Source document>

····················

Lebanon - The Seleucid Dynasty

Lebanon

After Alexander's death, his empire was divided among his Macedonian generals. The eastern part--Phoenicia, Asia Minor, northern Syria, and Mesopotamia--fell to Seleucus I, founder of the Seleucid dynasty. The southern part of Syria and Egypt fell to Ptolemy, and the European part, including Macedonia, to Antigonus I. This settlement, however, failed to bring peace because Seleucus I and Ptolemy clashed repeatedly in the course of their ambitious efforts to share in Phoenician prosperity. A final victory of the Seleucids ended a forty-year period of conflict.

····················

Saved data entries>
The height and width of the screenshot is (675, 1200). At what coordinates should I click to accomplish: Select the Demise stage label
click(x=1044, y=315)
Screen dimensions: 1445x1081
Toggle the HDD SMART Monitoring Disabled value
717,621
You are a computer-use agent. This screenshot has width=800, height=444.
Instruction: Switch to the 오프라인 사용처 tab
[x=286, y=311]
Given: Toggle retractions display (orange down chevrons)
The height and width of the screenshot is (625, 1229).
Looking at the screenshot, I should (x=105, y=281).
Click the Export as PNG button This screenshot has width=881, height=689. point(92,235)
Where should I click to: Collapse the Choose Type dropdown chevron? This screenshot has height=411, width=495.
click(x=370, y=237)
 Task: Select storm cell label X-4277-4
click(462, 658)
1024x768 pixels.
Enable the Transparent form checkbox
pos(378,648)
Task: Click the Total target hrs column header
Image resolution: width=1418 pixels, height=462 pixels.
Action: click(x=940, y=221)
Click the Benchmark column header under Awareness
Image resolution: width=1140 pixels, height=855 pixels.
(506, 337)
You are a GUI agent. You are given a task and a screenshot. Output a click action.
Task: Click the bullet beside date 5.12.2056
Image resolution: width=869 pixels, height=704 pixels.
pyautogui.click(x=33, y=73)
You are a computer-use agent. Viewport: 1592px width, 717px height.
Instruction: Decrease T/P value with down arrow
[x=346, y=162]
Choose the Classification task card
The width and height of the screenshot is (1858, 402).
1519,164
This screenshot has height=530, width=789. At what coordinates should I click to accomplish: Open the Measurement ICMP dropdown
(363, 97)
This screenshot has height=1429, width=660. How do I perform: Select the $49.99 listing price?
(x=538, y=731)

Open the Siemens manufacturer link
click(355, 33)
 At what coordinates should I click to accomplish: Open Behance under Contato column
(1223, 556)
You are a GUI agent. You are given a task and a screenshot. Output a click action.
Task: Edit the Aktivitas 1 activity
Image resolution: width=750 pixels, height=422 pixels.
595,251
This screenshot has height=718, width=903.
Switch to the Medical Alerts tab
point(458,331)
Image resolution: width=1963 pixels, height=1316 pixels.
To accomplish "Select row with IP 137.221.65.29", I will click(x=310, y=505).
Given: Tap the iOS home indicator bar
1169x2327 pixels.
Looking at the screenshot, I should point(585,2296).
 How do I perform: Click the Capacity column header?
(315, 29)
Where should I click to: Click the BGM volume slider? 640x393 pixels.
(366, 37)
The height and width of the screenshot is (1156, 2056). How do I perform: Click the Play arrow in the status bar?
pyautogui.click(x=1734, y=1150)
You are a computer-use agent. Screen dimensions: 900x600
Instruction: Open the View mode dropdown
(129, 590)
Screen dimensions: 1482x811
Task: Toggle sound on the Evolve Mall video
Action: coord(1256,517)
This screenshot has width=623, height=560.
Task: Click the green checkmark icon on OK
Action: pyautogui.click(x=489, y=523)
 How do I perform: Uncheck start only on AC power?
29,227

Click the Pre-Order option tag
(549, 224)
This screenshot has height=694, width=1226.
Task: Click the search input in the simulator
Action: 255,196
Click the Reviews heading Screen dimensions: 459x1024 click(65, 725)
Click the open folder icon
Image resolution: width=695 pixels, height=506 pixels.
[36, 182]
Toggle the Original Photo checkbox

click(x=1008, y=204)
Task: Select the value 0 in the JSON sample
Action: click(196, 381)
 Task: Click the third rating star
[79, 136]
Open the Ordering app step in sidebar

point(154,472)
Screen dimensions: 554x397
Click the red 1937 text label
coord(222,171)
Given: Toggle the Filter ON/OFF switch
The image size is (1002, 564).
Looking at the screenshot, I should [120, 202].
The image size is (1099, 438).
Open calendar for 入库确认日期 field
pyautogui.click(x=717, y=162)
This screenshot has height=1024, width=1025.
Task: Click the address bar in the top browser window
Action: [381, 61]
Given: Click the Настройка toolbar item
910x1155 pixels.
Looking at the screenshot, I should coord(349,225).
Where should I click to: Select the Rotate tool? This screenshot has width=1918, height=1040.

····················

Goal> Repeat word for word the part of the passage on the Seleucid dynasty that begins at the words "After Alexander's death, his" and stops after "period of conflict.". These items have no connection to the passage on the Seleucid dynasty.

The solution>
After Alexander's death, his empire was divided among his Macedonian generals. The eastern part--Phoenicia, Asia Minor, northern Syria, and Mesopotamia--fell to Seleucus I, founder of the Seleucid dynasty. The southern part of Syria and Egypt fell to Ptolemy, and the European part, including Macedonia, to Antigonus I. This settlement, however, failed to bring peace because Seleucus I and Ptolemy clashed repeatedly in the course of their ambitious efforts to share in Phoenician prosperity. A final victory of the Seleucids ended a forty-year period of conflict.